§ What you will do:
Starting at the line that holds "Where should I" and stopping at the line that holds "Task: Click the 0 Online badge", restate the records below word for word, with both of those lines included.

§ Records for the task:

——————————

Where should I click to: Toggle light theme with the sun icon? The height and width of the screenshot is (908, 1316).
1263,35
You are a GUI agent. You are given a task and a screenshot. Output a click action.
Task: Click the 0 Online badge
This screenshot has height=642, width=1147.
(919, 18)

——————————

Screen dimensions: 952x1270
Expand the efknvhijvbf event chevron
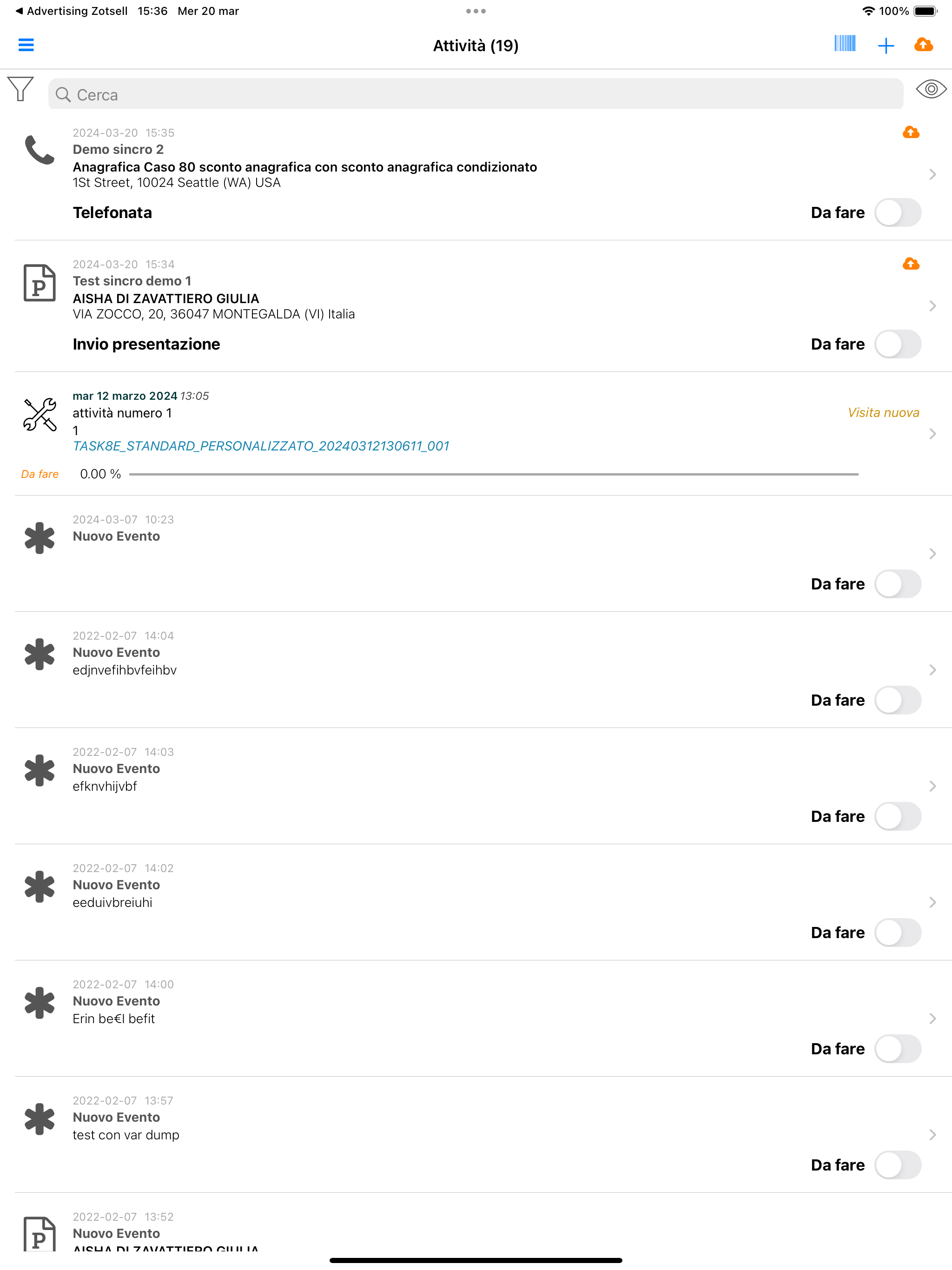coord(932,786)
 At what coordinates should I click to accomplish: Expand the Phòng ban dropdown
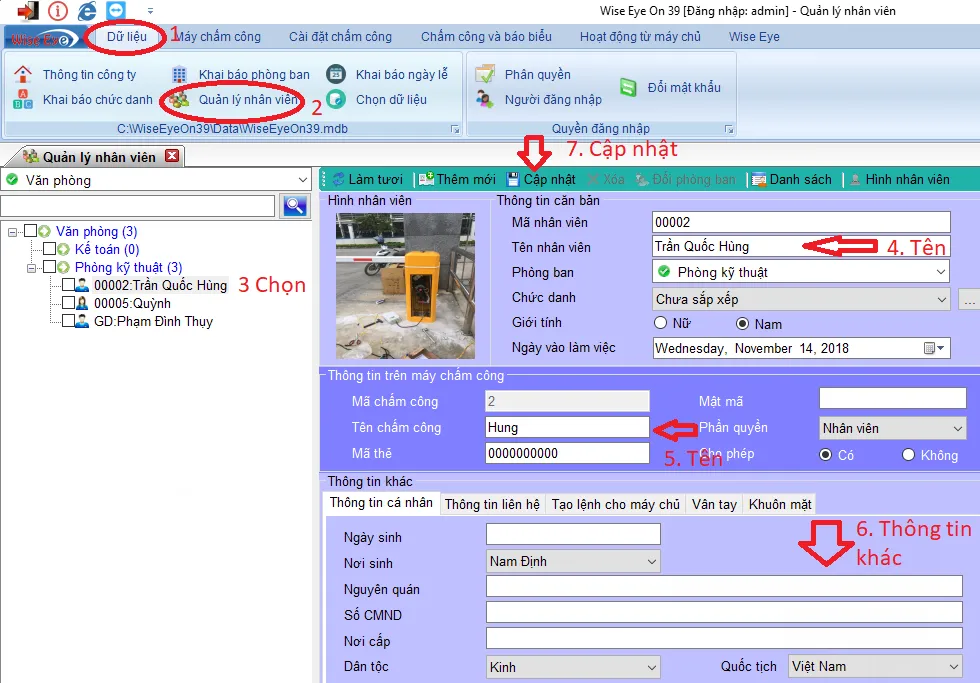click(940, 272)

——————————

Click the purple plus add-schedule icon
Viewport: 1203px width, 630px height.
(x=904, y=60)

——————————

§ Output below:
Where should I click to: Toggle light theme with the sun icon? The height and width of the screenshot is (908, 1316).
1263,35
You are a GUI agent. You are given a task and a screenshot. Output a click action.
Task: Click the 0 Online badge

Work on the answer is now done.